Despite the heat, it is the nature of the magazine business that this will be published in an issue labeled “October,” that many of you will read in September. That is good, because many of the changes we make for hot weather have to be undone when summer ends. I might get ahead of the curve.

Terminology and a vocabulary lesson

Language is a funny thing. The names we give things sometimes describe them very well, and other times they confuse you or hide what is actually happening. Take the term “figure skating,” for instance. You might have seen it on television. Did you know that the event took its name from the first round of the competition, in which skaters had to perform precise figures such as circles, figure eights, intersections, and combinations of them? Then the judges would walk out and closely inspect the skate marks in the ice to assign scores. The entire “figures” round was dropped from the event maybe 40 years ago. It was mind-numbingly boring to watch. The “figures” have been gone since before half of the world’s population was born, yet we still call the event by that name. I guess it’s what you’d call tradition. As far as I can tell, the real question is whether or not it should be called “artistic skating” or “athletic skating.”

“Glow ignition” is a similarly misleading term. Thermal or thermocatalytic ignition is more descriptive, and in some languages that’s exactly what glow ignition translates as. Yes, I’ve had enough of the vocabulary lesson too! A properly controlled spark-ignition system is superior to glow ignition in all regards but one: weight. When it comes to flying, weight is the enemy. It always has been. For that reason alone, the combination of alcohol fuel and a hot catalytic metal glow plug has been dominant in aeromodeling starting nearly 60 years ago. So much has changed since the advent of the glow plug. Gasoline engines with lightweight, reliable, electronically timed, capacitive-discharge systems are available, and even electric power plants threaten to topple the glow plug from its lofty perch. But still, more glow engines are used at the flying field every day than anything else. Their care and feeding is an acquired skill, and it perplexes some of us aeromodeling “lifers” that some good pilots out there haven’t learned it.

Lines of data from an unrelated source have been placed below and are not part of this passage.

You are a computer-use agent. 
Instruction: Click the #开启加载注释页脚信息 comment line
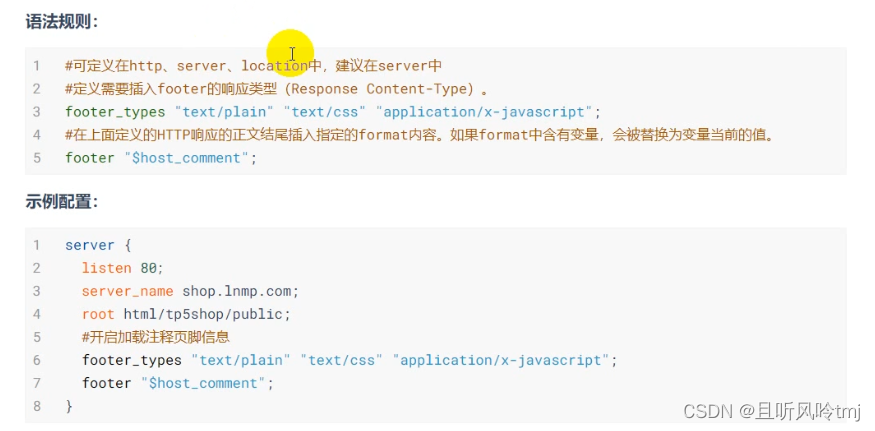156,337
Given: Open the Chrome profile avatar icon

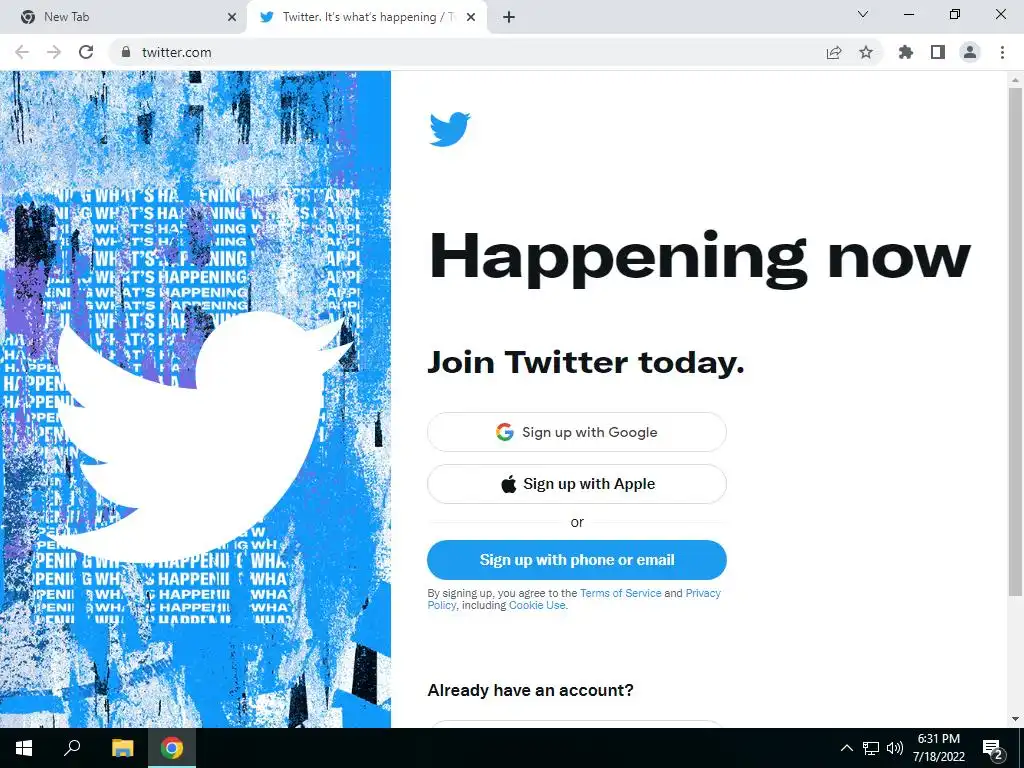Looking at the screenshot, I should [x=970, y=52].
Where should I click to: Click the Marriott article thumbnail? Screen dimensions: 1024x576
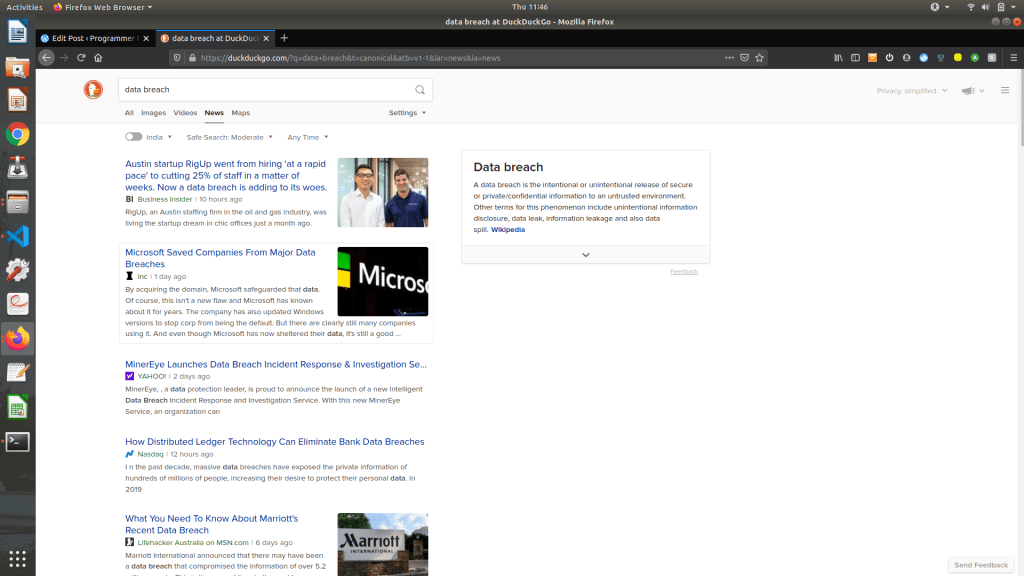[382, 544]
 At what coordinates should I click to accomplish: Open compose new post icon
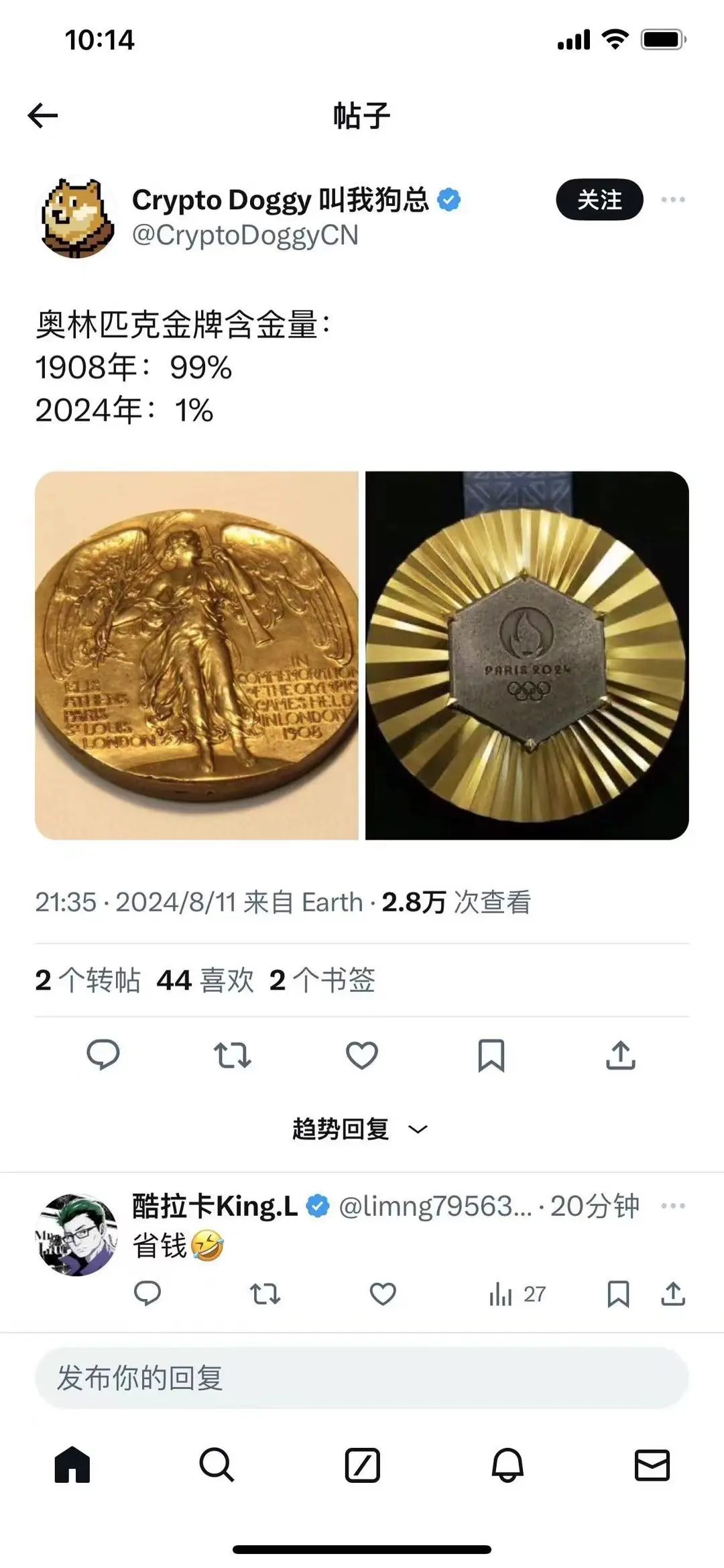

The glow plug and key variables

The glow plug is a deceptively simple device. Simplicity does not mean that all glow plugs are the same; one size does not fit all, as the old Frank Zappa song title suggests. Picking the right glow plug makes an engine run better, but several variables must be juggled in a good-running combination. By paying proper attention to managing those factors, we can avoid unnecessary frustration. This juggling act is far from difficult. You actually have a fair bit of flexibility in the variables, which are:

  1. Compression ratio
  2. Fuel and nitro content
  3. Air density
  4. Glow plug heat range
  5. Fuel/air mixture or needle-valve setting

Of those, probably the most powerful is the needle valve. Any setup can be ruined by mishandling that dainty little thing. How can such a small item be so important?

In a glow-ignition engine, the “fire” is started when the fuel/air mixture is heated by compression. The heating of a gas that is suddenly compressed is described as “adiabatic.” That means that there is little or no heat lost, at least in the short term.

The resulting sudden temperature rise is then enough to start the combustion process, with help from the catalytic action of the glow plug element. A “catalyst” is a substance (often a metal) whose surface takes part in a chemical reaction in a way that promotes the chemistry without being changed in the process.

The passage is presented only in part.